• BRIEF: Gather each line in the entries that includes the string "dimensions".

• RECORDS SHOWN:
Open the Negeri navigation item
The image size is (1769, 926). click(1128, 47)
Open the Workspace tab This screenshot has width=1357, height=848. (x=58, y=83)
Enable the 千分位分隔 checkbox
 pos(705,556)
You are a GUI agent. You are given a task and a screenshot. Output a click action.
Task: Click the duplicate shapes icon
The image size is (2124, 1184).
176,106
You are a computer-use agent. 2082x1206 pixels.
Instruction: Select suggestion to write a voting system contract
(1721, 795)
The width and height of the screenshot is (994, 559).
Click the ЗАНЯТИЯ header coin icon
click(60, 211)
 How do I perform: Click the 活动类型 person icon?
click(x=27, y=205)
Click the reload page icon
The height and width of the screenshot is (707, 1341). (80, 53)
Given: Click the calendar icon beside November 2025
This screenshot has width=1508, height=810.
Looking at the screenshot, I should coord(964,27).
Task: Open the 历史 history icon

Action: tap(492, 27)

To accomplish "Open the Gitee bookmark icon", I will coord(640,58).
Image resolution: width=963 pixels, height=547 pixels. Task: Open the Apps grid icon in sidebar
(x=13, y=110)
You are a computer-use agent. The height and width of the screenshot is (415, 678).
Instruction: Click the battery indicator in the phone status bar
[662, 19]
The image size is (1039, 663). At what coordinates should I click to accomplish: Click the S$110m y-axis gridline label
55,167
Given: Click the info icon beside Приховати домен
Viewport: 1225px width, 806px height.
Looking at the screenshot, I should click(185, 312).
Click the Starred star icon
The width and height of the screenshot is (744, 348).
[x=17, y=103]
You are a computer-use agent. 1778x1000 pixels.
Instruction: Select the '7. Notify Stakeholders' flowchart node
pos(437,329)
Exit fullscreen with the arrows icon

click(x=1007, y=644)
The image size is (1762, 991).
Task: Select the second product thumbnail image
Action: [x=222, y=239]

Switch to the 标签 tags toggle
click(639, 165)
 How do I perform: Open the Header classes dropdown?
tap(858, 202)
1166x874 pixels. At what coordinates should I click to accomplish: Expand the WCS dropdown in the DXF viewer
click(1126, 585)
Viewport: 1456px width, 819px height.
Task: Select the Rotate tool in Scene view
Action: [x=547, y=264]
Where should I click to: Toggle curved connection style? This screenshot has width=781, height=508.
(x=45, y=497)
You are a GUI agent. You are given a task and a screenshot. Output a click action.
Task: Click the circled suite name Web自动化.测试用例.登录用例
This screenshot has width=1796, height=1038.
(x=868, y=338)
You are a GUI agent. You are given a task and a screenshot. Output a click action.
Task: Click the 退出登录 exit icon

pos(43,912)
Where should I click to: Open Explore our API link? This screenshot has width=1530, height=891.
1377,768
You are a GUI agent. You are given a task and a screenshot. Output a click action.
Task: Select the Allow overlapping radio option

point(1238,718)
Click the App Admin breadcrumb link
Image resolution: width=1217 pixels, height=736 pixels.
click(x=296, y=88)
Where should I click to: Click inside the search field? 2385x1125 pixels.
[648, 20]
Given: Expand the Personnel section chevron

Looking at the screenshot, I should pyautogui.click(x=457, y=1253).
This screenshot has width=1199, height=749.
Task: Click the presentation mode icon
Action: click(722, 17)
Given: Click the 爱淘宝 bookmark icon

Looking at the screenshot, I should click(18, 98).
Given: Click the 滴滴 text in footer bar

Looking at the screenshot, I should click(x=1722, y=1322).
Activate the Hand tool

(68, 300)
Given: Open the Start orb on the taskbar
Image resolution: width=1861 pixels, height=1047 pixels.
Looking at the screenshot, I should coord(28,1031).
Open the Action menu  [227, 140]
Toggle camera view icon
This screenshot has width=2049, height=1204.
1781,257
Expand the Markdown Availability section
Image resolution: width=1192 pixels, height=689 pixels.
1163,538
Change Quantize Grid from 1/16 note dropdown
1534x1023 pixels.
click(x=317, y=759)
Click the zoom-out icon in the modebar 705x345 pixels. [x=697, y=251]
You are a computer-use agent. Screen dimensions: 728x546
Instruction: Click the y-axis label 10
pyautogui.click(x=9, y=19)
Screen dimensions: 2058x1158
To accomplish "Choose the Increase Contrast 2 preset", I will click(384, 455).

• RESULT:
You are a computer-use agent. Screen dimensions: 728x546
Screen dimensions: 2058x1158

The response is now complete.